Which lines in the records below contain the word "section"? Copy each of them.

--- Material for the task Enclosed Below ---

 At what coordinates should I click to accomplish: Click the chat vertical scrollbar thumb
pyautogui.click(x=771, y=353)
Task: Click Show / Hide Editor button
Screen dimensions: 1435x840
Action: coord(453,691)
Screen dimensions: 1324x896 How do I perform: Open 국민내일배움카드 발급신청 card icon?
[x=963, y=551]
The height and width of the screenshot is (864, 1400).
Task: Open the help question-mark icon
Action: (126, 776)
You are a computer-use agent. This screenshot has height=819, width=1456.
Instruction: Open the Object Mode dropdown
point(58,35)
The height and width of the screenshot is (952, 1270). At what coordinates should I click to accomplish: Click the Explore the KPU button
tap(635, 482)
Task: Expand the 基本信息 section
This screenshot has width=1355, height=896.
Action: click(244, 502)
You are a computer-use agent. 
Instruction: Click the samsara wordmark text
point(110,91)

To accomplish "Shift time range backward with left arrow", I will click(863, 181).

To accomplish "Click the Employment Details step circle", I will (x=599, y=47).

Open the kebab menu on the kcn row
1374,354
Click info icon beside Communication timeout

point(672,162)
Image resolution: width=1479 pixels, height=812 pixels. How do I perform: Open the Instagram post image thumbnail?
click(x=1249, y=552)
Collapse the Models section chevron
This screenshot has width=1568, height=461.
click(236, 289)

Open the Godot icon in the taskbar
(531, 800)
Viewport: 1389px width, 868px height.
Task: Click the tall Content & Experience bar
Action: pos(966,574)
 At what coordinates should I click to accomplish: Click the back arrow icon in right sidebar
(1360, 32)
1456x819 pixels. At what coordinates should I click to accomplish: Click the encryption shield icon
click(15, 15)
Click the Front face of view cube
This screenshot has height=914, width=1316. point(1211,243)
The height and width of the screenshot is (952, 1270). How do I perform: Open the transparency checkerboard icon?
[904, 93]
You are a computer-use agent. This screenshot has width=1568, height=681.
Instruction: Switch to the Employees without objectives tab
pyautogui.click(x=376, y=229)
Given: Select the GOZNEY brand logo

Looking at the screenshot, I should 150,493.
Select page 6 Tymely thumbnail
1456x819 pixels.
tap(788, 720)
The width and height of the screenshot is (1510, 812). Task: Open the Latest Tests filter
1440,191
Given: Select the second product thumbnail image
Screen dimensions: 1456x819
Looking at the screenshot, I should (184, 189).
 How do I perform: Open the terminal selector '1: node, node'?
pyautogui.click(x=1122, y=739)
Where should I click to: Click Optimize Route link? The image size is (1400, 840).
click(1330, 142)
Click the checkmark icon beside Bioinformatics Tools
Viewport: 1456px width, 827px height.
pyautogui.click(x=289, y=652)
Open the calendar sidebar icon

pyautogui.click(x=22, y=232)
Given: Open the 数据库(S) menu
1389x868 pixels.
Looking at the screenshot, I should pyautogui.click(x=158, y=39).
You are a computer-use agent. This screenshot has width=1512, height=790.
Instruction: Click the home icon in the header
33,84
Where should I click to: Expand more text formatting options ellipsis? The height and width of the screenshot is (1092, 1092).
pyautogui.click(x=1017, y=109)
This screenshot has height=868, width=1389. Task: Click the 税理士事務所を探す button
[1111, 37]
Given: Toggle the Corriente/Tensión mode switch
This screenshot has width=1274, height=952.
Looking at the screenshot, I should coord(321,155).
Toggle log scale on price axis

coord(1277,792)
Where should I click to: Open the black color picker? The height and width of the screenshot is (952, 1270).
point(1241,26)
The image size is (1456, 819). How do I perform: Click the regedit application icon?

--- End of Enclosed Material for the task ---

Exercise solution —
Task: Expand the 基本信息 section
Collapse the Models section chevron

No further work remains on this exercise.